ACTIVITY: Below is a set of records. Repeat all of them exactly.

********************

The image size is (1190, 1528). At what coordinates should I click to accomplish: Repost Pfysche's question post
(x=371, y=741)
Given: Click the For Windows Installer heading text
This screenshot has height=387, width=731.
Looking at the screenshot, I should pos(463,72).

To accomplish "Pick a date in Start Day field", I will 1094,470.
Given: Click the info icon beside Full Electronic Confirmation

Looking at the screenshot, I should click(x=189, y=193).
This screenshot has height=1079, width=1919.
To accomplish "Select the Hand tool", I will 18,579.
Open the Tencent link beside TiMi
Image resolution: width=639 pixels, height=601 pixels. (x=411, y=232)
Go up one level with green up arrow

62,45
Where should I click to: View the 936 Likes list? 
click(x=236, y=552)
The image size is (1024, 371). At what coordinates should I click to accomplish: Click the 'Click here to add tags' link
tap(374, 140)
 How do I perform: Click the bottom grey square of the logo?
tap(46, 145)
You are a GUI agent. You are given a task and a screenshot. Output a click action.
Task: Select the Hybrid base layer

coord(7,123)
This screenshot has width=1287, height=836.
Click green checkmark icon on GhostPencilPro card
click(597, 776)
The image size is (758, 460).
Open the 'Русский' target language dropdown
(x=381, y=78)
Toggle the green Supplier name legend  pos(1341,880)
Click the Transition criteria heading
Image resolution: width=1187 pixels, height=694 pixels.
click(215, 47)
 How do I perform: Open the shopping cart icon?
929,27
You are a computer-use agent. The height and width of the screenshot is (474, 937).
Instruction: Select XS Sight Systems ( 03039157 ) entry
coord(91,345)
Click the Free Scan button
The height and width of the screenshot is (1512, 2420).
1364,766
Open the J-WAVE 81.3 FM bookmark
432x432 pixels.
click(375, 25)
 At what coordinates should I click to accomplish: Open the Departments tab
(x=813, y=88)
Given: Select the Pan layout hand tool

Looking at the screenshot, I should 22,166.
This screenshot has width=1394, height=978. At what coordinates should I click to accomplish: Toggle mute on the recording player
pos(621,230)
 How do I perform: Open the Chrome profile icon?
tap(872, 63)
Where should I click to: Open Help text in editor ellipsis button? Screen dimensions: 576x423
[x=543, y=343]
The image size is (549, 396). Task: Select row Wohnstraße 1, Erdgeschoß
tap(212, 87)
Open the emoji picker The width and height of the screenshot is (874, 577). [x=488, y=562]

********************

RESULT OF THE TASK:
The image size is (1190, 1528). At what coordinates should I click to accomplish: Repost Pfysche's question post
(x=371, y=741)
Given: Click the For Windows Installer heading text
This screenshot has height=387, width=731.
Looking at the screenshot, I should pos(463,72).

To accomplish "Pick a date in Start Day field", I will 1094,470.
Given: Click the info icon beside Full Electronic Confirmation

Looking at the screenshot, I should click(x=189, y=193).
This screenshot has height=1079, width=1919.
To accomplish "Select the Hand tool", I will 18,579.
Open the Tencent link beside TiMi
Image resolution: width=639 pixels, height=601 pixels. (x=411, y=232)
Go up one level with green up arrow

62,45
Where should I click to: View the 936 Likes list? 
click(x=236, y=552)
The image size is (1024, 371). At what coordinates should I click to accomplish: Click the 'Click here to add tags' link
tap(374, 140)
 How do I perform: Click the bottom grey square of the logo?
tap(46, 145)
You are a GUI agent. You are given a task and a screenshot. Output a click action.
Task: Select the Hybrid base layer

coord(7,123)
This screenshot has width=1287, height=836.
Click green checkmark icon on GhostPencilPro card
click(597, 776)
The image size is (758, 460).
Open the 'Русский' target language dropdown
(x=381, y=78)
Toggle the green Supplier name legend  pos(1341,880)
Click the Transition criteria heading
Image resolution: width=1187 pixels, height=694 pixels.
click(215, 47)
 How do I perform: Open the shopping cart icon?
929,27
You are a computer-use agent. The height and width of the screenshot is (474, 937).
Instruction: Select XS Sight Systems ( 03039157 ) entry
coord(91,345)
Click the Free Scan button
The height and width of the screenshot is (1512, 2420).
1364,766
Open the J-WAVE 81.3 FM bookmark
432x432 pixels.
click(375, 25)
 At what coordinates should I click to accomplish: Open the Departments tab
(x=813, y=88)
Given: Select the Pan layout hand tool

Looking at the screenshot, I should 22,166.
This screenshot has width=1394, height=978. At what coordinates should I click to accomplish: Toggle mute on the recording player
pos(621,230)
 How do I perform: Open the Chrome profile icon?
tap(872, 63)
Where should I click to: Open Help text in editor ellipsis button? Screen dimensions: 576x423
[x=543, y=343]
The image size is (549, 396). Task: Select row Wohnstraße 1, Erdgeschoß
tap(212, 87)
Open the emoji picker The width and height of the screenshot is (874, 577). [x=488, y=562]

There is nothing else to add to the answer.